I have always associated them with the South Pacific (that big red blotch on the map in the article just linked to), where I have never been diving. You can see they occur along the Pacific coast of the U.S. and Mexico, and I know they have been found in most of the places where I have been diving, but I have never seen one (I don't think - at least not a big one that I could identify as a tiger shark). I have seen a lot of smaller sharks in onesies and twosies at a little bit of a distance, but have assumed they were probably something else, without being close enough to identify them.

By the way, that Florida Museum of Natural History website is a fantastic resource.
 
Stirling:
On the subject of statistics, I think most people believe things about shark attacks that just aren't true. The idea that people are at greater risk on the surface than on the bottom is probably false - more people get attacked on the surface because more people are swimming on the surface than beneath it.

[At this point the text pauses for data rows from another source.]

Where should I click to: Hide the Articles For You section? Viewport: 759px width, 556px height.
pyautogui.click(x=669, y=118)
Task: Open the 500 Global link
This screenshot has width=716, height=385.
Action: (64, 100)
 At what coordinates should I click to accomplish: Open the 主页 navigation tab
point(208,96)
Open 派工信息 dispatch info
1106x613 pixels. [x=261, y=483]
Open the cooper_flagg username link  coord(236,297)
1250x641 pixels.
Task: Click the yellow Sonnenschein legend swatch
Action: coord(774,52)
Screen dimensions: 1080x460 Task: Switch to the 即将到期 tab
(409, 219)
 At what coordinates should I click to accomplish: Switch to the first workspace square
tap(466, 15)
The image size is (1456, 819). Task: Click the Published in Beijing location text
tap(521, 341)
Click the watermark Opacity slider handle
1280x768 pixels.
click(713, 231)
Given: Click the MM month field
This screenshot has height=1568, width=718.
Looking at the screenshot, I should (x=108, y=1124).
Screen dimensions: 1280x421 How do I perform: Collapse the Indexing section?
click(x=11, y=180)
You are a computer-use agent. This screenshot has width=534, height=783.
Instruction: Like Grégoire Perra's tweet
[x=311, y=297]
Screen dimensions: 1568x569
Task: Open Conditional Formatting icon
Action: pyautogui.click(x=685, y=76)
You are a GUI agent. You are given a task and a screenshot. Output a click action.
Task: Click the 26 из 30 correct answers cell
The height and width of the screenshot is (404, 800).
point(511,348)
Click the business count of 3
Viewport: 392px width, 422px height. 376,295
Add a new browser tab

In general, there is a point here but most sharks do in fact exhibit a surface feeding pattern, simply because that's where what they eat is. (IE sea lion, fatigued turtle or something already partly maimed.) That's why it's quite important not to be witlessly imitating any of those things.
 
Thank you to everyone who has posted links. I have been reading them all day even those I had already read before. I certainly does help with understanding. Oddly enuff the site that set my mind to ease the most dealt with shark attacks. Some of it was grusome but almost every case stated the same thing. Water activities at dusk or dawn, murky water, around baitfish (most times these seem to be combined resulting in mistaken dinner plans). So I dont know about the original poster but I feel much better now lol. Thank you all :)
 
P.s. That dosnt mean if I ever see a Tiger or Bull shark I wont need to get my drysuit cleaned lol. But its a start :)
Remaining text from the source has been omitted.